Leveraging 3D Gaussian Splatting for High-Fidelity AI-Based Image Style Transfer

Speaker

GSAIM AI Team 1
| Sukhun Ko, Dahyeon Kye, Kyunghee Park, Sangmin Park | Korea
[Team 1]
Sukhun Ko is an M.S. student in his first year at the Graduate School of Advanced Imaging Science, Chung-Ang University, currently conducting research on 3D/4D style transfer. His recent work includes FLAIR — a frequency- and locality-aware INR framework — which is under review prior to publication. His primary research interests include video restoration and diffusion models, and his long-term goal is to extend this line of research toward both academic contribution and real-world deployment.research toward both academic contribution and real-world deployment.

Dahyeon Kye is a second-year M.S. student at the Graduate School of Advanced Imaging Science, Chung-Ang University, specializing in video frame interpolation and generative models. She is the first author of “AceVFI: A Comprehensive Survey of Advances in Video Frame Interpolation,” which is currently under peer review, and her current research focus is diffusion-based image morphing.

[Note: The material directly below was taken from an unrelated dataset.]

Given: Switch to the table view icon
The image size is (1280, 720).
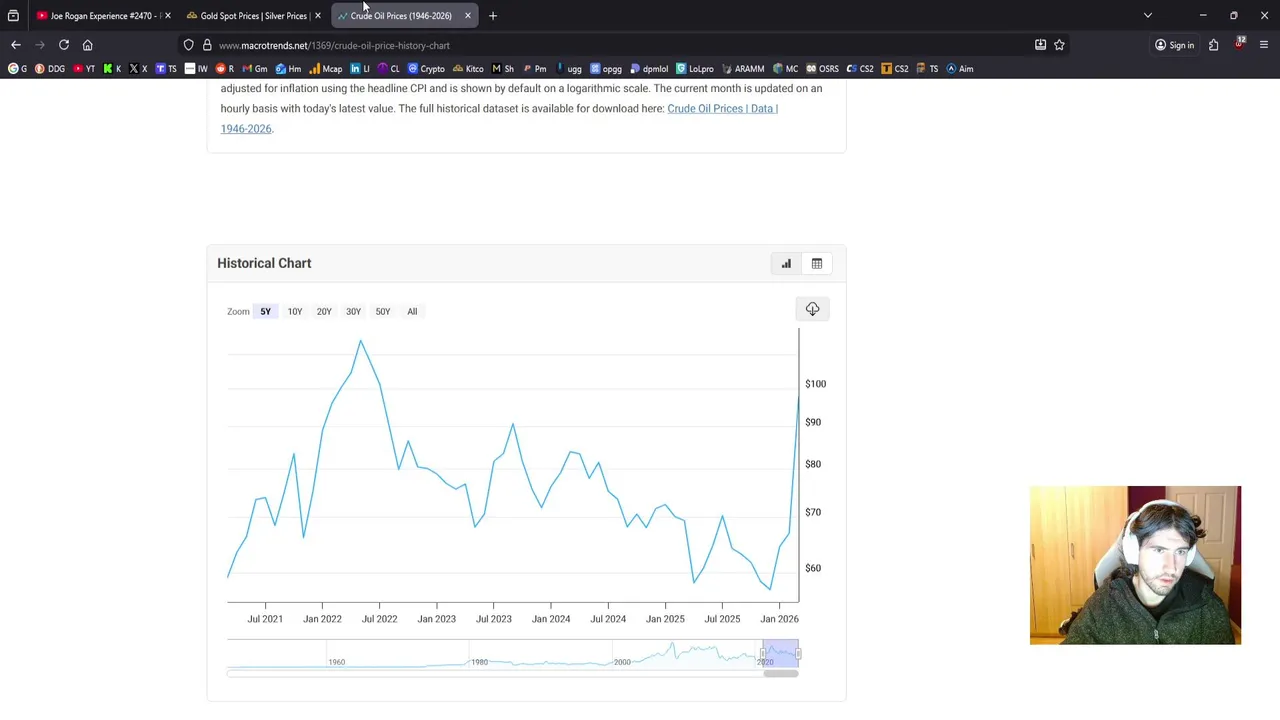Looking at the screenshot, I should (817, 264).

Kyunghee Park received her B.F.A. in Sculpture from Seoul National University and M.F.A. degrees in Fine Art from UCL Slade School of Fine Art and the University of the Arts London (UAL). She is currently pursuing the Ph.D. degree in Art and Technology at Chung-Ang University, Seoul, Korea. Her research interests include digital sculpturality, responsive perception, and the aesthetics of generative art. In addition to her academic research, she has curated several media-art exhibitions exploring the convergence of artistic practice and technology.

Sangmin Park is a senior supervisor at CJ ENM with extensive experience in building motion-capture and rigging pipelines for film and TV animation. He has led and supervised major productions including Robot Train, Rainbow Ruby, and the cinematic cutscenes for A3: Still Alive.

Abstract

Gaussian Splatting–based 3D representations enable high-quality real-time rendering compared to conventional NeRF approaches, and we leverage this representation as a prior for 3D style transfer. We conducted experiments by categorizing styles based on art-historical knowledge, and the results demonstrate that our method effectively alleviates the common issue of geometry distortion or degradation in stylized 3D outputs. Consequently, the proposed approach preserves geometric integrity while more faithfully injecting artistic style information during the stylization process.